Volte / Face, Paycheck, Happy Feet et surtout La Mort dans la peau l'avaient déjà prouvé : John Powell est sans le moindre doute le compositeur le plus talentueux de l'écurie de Hans Zimmer. Comme si ça ne nous suffisait pas, La Vengeance dans la peau en rajoute encore aujourd'hui dans la démonstration.
La trilogie Jason Bourne est passionnante, d'un point de vue cinématographique comme d'un point de vue musical. John Powell, responsable des trois scores, avait entamé la saga avec pudeur, poussé vers un traitement électronique par un Doug Liman trop populiste pour porter à maturité son timide film d'espionnage. L'arrivée de Paul Greengrass sur La Mort dans la peau changera la donne du tout au tout, le réalisateur de Bloody Sunday et, plus tard, de Vol 93 ordonnant à Powell une partition frénétique, mêlant sonorités éthniques et numériques à des envolées purement Herrmanniennes.

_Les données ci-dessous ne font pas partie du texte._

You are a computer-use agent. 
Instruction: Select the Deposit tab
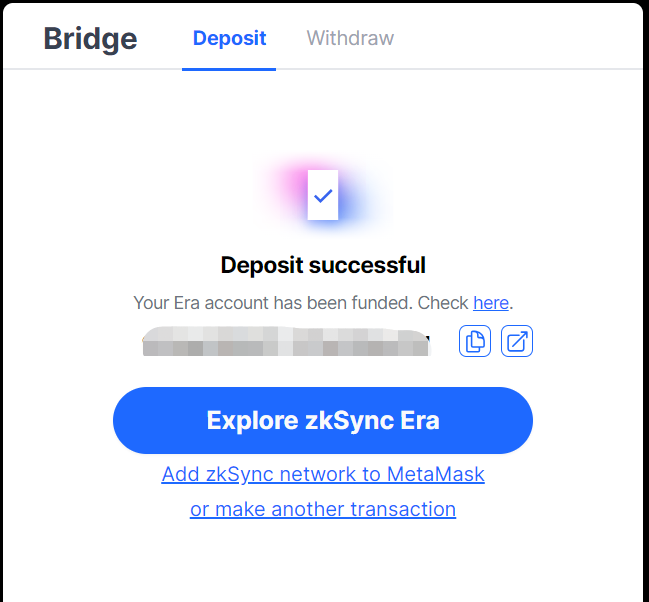click(x=229, y=39)
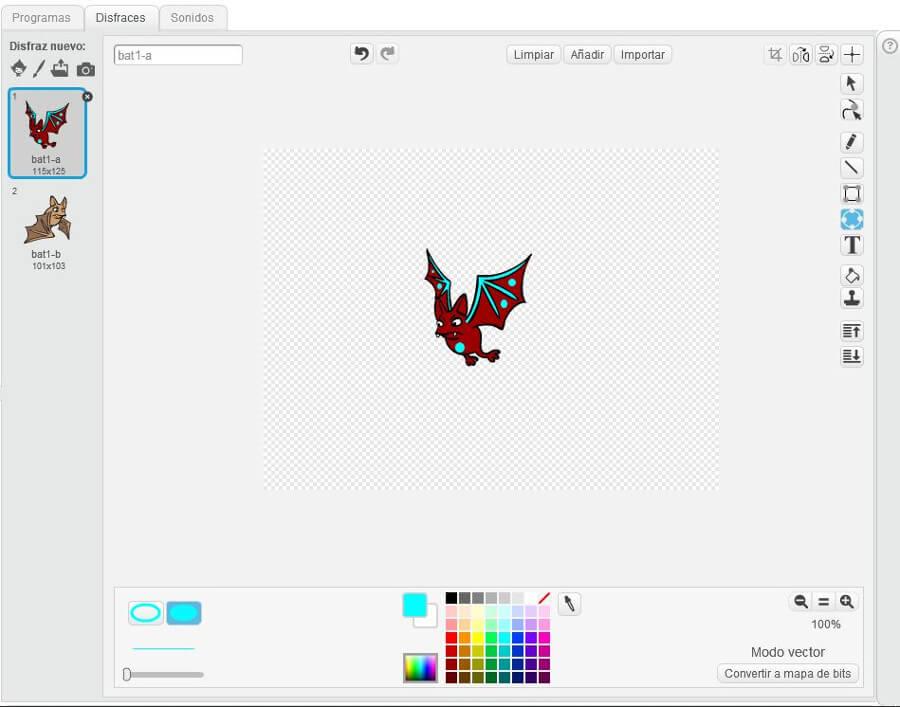
Task: Take a new costume with the camera
Action: 86,69
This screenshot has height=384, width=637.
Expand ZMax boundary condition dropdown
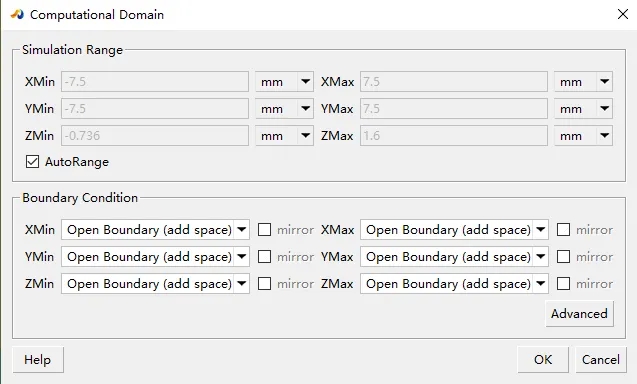pos(454,284)
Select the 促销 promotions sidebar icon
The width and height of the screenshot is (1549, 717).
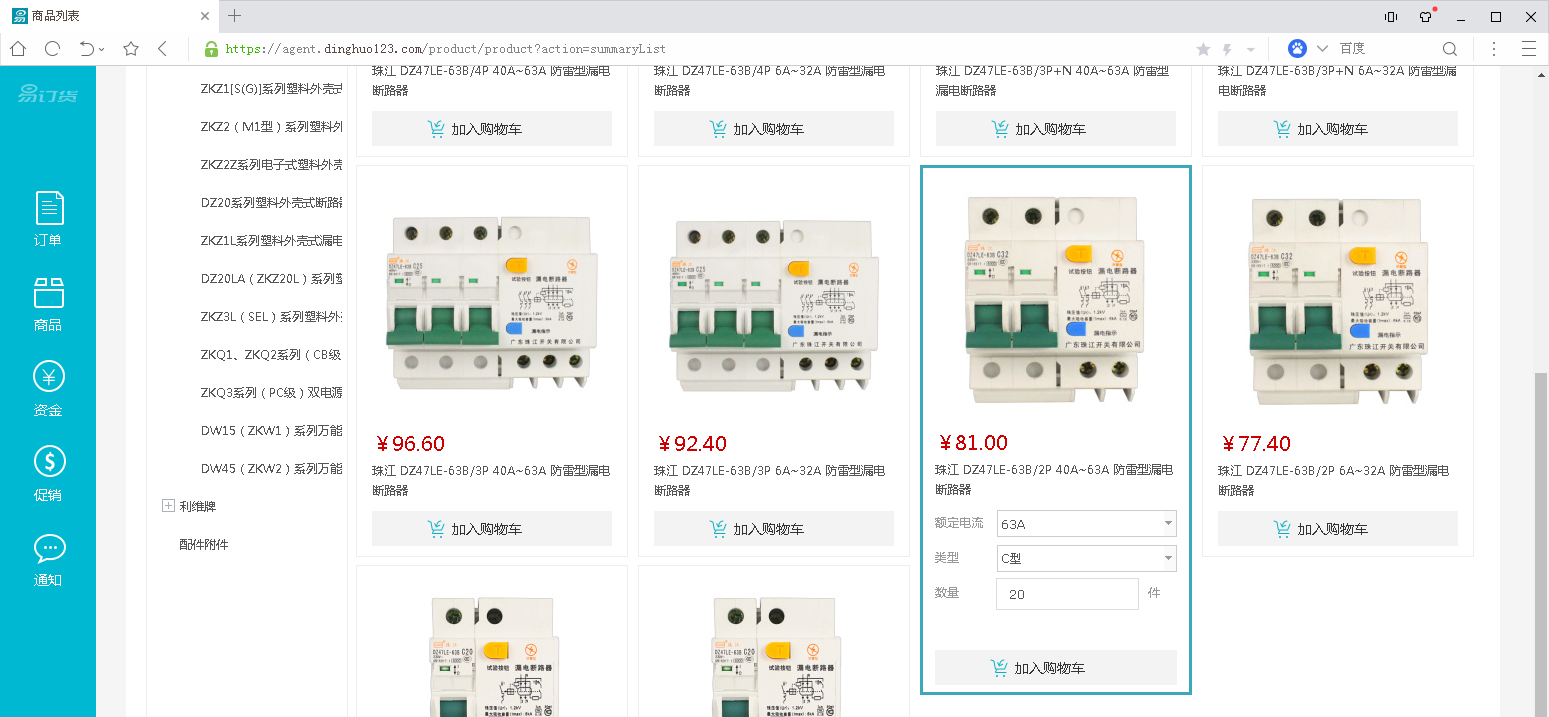tap(48, 474)
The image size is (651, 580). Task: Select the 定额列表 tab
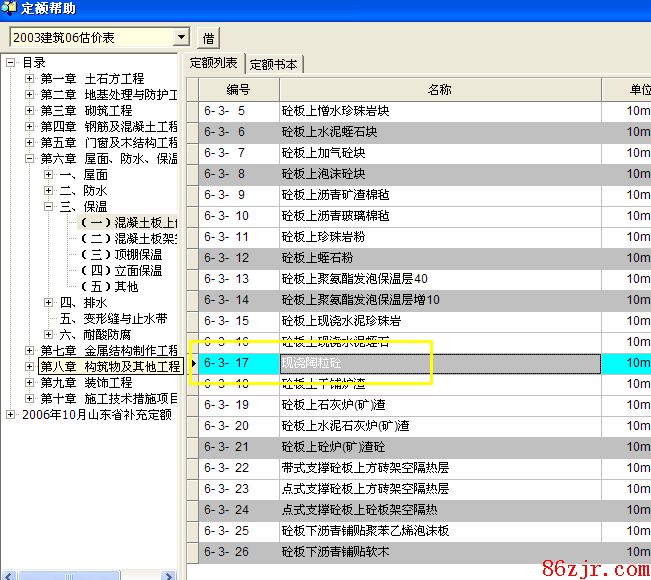tap(215, 63)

Ecrit tout en doubles-croches comme pour mieux symboliser la fuite perpétuelle du protagoniste, l'incroyable thème de Jason Bourne reste une pièce maîtresse de La Vengeance dans la peau, le compositeur la gonflant encore de quelques procédés orchestraux pas piqués des vers. Deux suites sortent ainsi du lot, l'une, symphonie arabisante implacable dédiée à l'épuisante scène de Tanger (Tangiers), l'autre, explosion mélodique riche en cuivres apposée à la poursuite en voiture new-yorkaise (Man versus Man). Entraînant, inondant les tympans de percussions et de cordes frénétiques et entêtantes, La Vengeance dans la peau livre de surcroît quelques silences inattendus, reprenant tel un fantôme le thème de Marie (Thinking of Marie ; un hommage à Basil Poledouris ?) ou incarnant, à la force d'arpèges de cordes enveloppants, les remords de son héros (Faces without Names). On attendait beaucoup de John Powell et celui-ci dépasse volontiers nos attentes, livrant ici son oeuvre la plus aboutie depuis Volte / Face.